The charm and beauty of the people, the majesty of its natural beauty and the overwhelmingly intricacies of the culture make Scotland one of the most exciting tourist destinations. Ancient castles and modern architecture live together throughout all of Scotland’s major cities. A vast history and an ever-evolving culture allow for our Top Ten Scotland Attractions list to cover a vast variety of interesting and spectacular destinations.
10. Loch Ness
Deep beneath the second largest loch in Scotland possibly lurks the legendary Loch Ness Monster. The freshwater body rests 16 meters above sea level in the Scottish Highlands just southwest of Inverness. Visit Drumnadrochit’s Loch Ness exhibition to learn about the legendary loch and try to catch a glimpse of Nessy herself.
9. Isle of Skye
A large island off the northern Scottish mainland, the Isle of Skye is a breathtaking spot of land that is characterized by numerous peninsulas jutting into the sea. Millions of years of erosion has created jagged ridges rising from the ocean, truly a stunning geographical wonder. Visit a number of small communities and historic landmarks on your tour of Scotland’s second largest island.
8. Ben Nevis
Situated deep in the Scottish highlands, Ben Nevis is the British Isle’s highest mountain. Offering spectacular views and historical malice, Ben Nevis attracts viewers, hikers and climbers alike to enjoy the tranquility of the surrounding nature. Hiking up the mountain is readily accessible via a man-made path which zig zags up its south westerly face, while the rock face on the north west of the mountain is strictly for experienced mountaineers only.
7. Urquhart Castle
Overlooking Loch Ness, the ruins of the 13th to 16th century fortification played a pivotal role in the fight for Scottish independence and was able to withstand frequent raids from the MacDonald Lords of the Isles. Today visitors can tour what is left of this fortress that has witnessed a considerable amount of violence and bloodshed.
6. Arthur’s Seat
flickr/Antonio M. Mora García
Visible from essentially anywhere in Edinburgh, Arthur’s Seat stands tall in the city’s Holyrood Park. Put on a good pair of shoes and climb the steep pathway that leads to the very top. Stop into St. Anthony’s Cathedral for a quick rest before you reach the pinnacle of Arthur’s Seat, 251 meters in the sky.

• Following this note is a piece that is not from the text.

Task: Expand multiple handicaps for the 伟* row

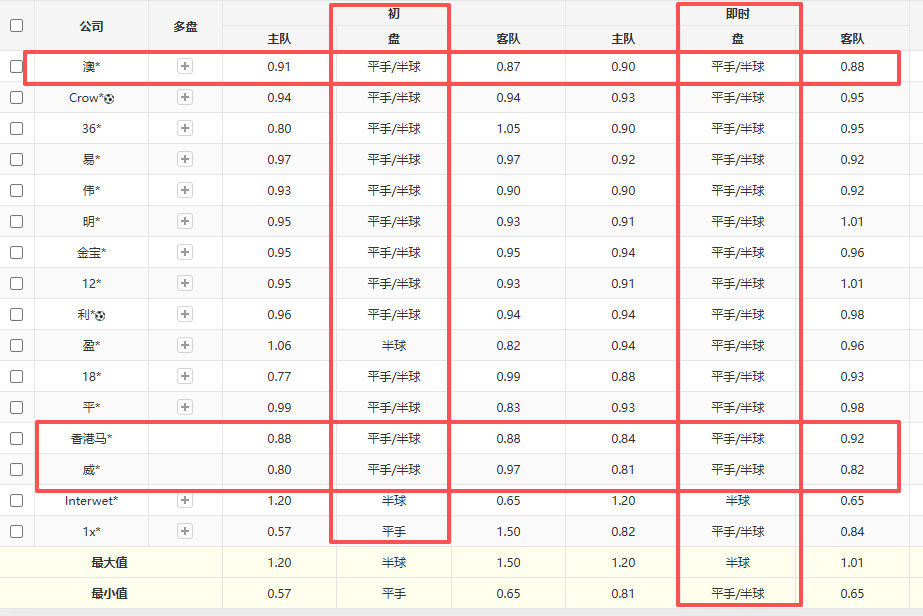Action: click(185, 191)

5. National Museum of Scotland
This impressive museum houses collections highlighting Scottish history, the natural world, cultures from around the globe, art of various periods and the wonders of technology. Edinburgh’s National Museum of Scotland has a broad range of antiques and exhibits, a one stop educational shop sure to keep you busy for a while.
4. Stirling Castle
Stirling Castle is a stronghold that served as a residence for royalty and was a military fortress during times of war; the castle is complete with a Royal Palace, gardens and a number of grand halls. Surrounded by three cliff sides, the palace is structurally supported by a number of lower vaults. Originally used as storage, today the vaults are home to the artisans that help create the delightful interior of the royal home.
3. Eilean Donan
Eilean Donan is a small island in the western Highlands of Scotland. Connected to the mainland by a footbridge, the island is dominated by a picturesque medieval castle. The original castle was built in the early 13th century as a defense against the Vikings. Today, the castle is one of the most photographed monuments in Scotland, and regularly features in television and films.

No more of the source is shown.